Author Carpentry logo

Author Carpentry : Docker for reproducible research

This course uses the Author Carpentry template but is not an Author Carpentry lesson yet! Find out more on the progress of this project at https://github.com/AuthorCarpentry/planning/issues/3.

Reproducibility of computational results is crucial in modern algorithm-based research. In this lesson, we introduce Docker as a useful tool to (a) document your computational environment, and (b) make a computational environment transferable across machines and thus archivable.
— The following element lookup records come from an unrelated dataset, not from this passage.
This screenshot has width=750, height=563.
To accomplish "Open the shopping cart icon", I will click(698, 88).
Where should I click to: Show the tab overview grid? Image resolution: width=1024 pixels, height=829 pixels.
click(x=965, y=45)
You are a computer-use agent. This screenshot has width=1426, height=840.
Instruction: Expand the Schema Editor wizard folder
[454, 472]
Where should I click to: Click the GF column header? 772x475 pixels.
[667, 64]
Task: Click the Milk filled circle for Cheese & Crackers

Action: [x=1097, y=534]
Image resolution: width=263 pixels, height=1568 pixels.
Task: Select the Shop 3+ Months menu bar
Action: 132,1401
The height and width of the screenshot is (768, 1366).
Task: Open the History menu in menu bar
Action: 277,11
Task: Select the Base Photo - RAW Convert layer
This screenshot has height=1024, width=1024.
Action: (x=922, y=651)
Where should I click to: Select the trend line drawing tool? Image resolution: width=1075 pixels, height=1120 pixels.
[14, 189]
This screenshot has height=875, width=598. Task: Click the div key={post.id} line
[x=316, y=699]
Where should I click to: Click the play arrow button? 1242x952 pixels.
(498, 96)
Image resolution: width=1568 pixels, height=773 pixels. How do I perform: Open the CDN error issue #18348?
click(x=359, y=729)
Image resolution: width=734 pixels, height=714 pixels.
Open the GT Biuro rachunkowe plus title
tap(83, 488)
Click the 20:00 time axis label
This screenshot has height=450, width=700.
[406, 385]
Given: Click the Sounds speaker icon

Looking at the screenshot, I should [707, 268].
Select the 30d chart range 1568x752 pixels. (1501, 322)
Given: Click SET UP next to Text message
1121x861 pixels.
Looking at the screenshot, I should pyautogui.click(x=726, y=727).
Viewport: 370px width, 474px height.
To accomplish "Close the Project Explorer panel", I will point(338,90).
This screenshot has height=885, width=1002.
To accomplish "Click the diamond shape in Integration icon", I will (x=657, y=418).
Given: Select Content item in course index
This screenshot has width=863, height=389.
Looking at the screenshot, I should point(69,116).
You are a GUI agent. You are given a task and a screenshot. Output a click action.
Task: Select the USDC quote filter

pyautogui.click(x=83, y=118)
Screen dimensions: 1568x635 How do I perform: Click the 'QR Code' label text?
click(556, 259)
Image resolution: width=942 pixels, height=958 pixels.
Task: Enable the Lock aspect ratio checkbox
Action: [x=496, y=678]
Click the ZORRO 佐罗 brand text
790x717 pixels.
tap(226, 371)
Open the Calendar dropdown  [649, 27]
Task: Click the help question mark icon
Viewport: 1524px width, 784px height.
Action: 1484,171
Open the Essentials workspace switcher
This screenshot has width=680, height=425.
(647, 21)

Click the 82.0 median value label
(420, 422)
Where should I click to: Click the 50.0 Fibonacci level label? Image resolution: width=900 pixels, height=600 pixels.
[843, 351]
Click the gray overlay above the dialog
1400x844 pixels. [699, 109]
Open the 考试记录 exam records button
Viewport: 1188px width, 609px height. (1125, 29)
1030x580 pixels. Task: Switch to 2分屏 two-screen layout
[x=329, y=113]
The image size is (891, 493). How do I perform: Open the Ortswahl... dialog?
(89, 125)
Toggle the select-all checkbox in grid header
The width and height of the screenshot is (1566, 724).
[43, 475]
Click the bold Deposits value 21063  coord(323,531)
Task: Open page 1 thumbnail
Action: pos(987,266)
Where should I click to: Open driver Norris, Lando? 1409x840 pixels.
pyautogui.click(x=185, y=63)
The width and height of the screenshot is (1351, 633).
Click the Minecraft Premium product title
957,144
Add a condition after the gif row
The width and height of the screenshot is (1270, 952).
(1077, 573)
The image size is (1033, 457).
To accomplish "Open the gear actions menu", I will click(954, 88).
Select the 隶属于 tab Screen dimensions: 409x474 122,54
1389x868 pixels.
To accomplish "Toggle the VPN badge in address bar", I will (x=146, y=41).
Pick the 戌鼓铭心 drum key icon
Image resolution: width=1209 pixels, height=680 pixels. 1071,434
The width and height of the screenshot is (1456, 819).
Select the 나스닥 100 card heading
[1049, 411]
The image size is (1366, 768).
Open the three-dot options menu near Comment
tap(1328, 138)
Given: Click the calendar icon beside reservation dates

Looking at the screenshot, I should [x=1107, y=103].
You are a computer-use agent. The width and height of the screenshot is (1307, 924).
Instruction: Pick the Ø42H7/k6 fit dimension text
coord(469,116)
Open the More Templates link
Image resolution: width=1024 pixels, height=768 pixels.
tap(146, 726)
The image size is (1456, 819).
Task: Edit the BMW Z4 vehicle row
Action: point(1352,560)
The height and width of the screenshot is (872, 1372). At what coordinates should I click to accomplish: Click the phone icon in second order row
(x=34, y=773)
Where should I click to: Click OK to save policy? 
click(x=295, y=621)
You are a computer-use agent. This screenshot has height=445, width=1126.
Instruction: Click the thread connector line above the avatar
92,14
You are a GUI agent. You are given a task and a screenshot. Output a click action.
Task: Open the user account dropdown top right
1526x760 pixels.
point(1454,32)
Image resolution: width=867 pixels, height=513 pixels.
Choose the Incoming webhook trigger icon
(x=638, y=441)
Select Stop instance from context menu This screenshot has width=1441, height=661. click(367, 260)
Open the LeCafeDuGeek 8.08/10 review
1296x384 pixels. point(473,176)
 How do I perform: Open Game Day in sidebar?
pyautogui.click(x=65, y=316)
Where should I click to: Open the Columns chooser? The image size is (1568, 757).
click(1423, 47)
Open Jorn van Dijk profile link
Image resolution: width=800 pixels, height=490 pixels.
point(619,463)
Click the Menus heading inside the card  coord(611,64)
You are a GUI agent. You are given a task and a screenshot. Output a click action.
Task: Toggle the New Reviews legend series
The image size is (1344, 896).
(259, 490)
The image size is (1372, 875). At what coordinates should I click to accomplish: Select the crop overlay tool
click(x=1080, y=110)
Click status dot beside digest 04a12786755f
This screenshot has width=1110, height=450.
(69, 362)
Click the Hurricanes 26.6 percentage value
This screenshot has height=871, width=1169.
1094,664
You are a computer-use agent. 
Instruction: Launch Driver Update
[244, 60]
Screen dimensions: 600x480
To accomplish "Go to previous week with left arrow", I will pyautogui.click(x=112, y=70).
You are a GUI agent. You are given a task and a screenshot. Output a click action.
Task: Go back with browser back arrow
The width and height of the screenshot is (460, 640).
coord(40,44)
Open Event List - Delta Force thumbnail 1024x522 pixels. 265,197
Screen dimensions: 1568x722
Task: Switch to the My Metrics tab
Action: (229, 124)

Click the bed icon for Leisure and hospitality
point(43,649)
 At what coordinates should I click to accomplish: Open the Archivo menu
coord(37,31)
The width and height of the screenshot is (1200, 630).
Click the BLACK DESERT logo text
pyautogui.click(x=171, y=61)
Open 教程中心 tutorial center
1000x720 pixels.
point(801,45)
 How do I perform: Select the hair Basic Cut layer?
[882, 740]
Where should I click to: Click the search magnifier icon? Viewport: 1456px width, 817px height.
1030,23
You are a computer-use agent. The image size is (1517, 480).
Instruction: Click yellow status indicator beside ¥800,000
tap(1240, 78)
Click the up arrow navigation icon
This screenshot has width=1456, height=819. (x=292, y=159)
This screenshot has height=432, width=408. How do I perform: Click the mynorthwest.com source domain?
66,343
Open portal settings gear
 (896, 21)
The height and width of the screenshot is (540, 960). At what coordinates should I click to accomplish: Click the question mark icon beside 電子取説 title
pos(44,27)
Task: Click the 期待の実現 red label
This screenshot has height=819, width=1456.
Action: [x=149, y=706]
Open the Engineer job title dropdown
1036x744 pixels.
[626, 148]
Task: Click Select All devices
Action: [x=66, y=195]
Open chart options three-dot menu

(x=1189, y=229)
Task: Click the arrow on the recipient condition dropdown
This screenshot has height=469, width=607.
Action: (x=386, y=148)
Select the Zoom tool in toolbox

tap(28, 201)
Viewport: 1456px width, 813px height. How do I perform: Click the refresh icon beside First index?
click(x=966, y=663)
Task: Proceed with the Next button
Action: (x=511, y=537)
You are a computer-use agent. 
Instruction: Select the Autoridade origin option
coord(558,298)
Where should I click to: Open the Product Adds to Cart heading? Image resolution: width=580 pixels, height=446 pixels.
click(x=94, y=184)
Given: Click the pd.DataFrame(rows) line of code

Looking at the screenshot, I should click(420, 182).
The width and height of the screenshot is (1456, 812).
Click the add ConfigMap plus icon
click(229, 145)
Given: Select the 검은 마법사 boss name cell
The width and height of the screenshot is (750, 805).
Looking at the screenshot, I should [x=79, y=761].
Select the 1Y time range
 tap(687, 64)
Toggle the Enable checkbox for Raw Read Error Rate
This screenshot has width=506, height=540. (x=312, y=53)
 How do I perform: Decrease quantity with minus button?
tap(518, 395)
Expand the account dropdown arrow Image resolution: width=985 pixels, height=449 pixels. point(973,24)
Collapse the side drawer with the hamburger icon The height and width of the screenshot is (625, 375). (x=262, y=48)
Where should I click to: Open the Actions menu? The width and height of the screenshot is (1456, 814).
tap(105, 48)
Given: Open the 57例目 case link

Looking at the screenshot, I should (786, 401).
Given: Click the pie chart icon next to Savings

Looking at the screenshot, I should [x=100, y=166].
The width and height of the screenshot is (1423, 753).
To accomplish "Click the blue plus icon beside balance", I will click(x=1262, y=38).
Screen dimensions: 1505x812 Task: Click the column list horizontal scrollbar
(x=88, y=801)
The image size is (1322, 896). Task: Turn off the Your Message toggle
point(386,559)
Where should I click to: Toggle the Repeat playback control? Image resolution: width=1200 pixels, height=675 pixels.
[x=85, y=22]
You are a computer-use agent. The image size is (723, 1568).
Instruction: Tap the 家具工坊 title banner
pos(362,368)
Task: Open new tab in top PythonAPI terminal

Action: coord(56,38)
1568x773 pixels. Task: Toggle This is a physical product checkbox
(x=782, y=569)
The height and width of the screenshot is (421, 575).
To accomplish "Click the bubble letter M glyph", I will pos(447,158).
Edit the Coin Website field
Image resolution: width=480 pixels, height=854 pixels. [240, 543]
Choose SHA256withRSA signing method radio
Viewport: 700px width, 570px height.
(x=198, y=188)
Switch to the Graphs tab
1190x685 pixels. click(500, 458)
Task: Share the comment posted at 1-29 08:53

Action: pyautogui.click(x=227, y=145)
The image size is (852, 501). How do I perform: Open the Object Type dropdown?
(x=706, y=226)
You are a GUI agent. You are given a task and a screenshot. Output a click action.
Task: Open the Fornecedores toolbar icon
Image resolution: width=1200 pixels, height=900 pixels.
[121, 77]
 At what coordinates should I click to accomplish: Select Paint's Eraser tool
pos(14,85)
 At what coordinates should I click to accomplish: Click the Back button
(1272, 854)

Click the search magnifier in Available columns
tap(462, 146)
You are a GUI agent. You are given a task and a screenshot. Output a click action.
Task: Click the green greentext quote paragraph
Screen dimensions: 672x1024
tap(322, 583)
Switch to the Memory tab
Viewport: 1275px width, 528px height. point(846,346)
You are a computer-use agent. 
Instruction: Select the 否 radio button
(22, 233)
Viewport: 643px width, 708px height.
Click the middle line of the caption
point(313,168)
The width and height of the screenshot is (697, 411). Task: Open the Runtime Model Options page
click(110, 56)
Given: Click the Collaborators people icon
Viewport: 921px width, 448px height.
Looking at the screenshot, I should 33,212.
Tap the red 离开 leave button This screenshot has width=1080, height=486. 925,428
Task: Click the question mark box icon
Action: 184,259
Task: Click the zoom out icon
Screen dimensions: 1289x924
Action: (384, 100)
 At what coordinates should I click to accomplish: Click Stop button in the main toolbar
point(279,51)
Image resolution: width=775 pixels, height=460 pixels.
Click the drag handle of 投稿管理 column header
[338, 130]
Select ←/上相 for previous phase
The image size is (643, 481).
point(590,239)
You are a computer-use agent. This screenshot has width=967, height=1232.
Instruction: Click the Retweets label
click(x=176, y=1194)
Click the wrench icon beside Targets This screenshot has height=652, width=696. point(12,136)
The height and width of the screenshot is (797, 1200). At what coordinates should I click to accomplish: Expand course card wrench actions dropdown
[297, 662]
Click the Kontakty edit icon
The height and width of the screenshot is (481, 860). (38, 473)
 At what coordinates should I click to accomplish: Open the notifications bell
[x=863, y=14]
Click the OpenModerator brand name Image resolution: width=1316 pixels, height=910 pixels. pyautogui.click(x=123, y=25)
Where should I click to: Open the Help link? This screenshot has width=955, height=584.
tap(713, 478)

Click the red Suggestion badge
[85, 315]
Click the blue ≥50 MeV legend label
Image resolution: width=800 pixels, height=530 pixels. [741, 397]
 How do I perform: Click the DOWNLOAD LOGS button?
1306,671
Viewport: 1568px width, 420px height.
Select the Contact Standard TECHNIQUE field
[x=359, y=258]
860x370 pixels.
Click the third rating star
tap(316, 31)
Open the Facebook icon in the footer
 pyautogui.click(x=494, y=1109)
The intention of this course is to showcase Docker as a useful tool for scientists, even if they are not regular users of the command line, which this course is completely based on.

Content Contributors: Daniel Nüst

Lesson Maintainers: Daniel Nüst

Lesson status: In Development

Learning Objectives:

Topics:

  1. Getting started with Docker
  2. RStudio in a Docker container
  3. Jupyter in a Docker container
  4. Transfer and archive of containers
  5. Create an image from a Dockerfile

Optional

Scope of this lesson

This lesson provides a rather “raw and manual” approach to creating reproducible packages of data, code, and the required runtime environment. Making this potentially tedious process more comfortable and ideally automatic for users is an active field of research, see for example the Executable Research Compendium by the o2r project, and tools such as ReproZip. Naturally understanding in depth how reproducibility can be achieved provides a clear advantage over simply using a white box (the existing tools are all open, so there is no black box). Therefore this lesson’s contents on concepts or containerization/virtualization and the leading open source tool are surely worth knowing, even when using supporting tools and services. This also makes this topic suitable for a generic audience interested in Author Carpentry.

Requirements

Author Carpentry’s teaching is hands-on, so participants are encouraged to use their own computers to insure the proper setup of tools for an efficient workflow. These lessons assume no prior knowledge of the skills or tools, but working through this lesson requires working installations of the software described below. To most effectively use these materials, please make sure to install everything before working through this lesson.

Optional requirements

In addition to the software, please bring a piece of your own research in one of the following formats (preferred formats first) if you have one at hand. This could be your digital notebook, or a section of any analysis script you’ve been using for a published paper, for example. Make sure you can share these files with other course participants, i.e. also bring required data, remove information with privacy issues, and potentially make an excerpt of a longer script and make sure it still runs.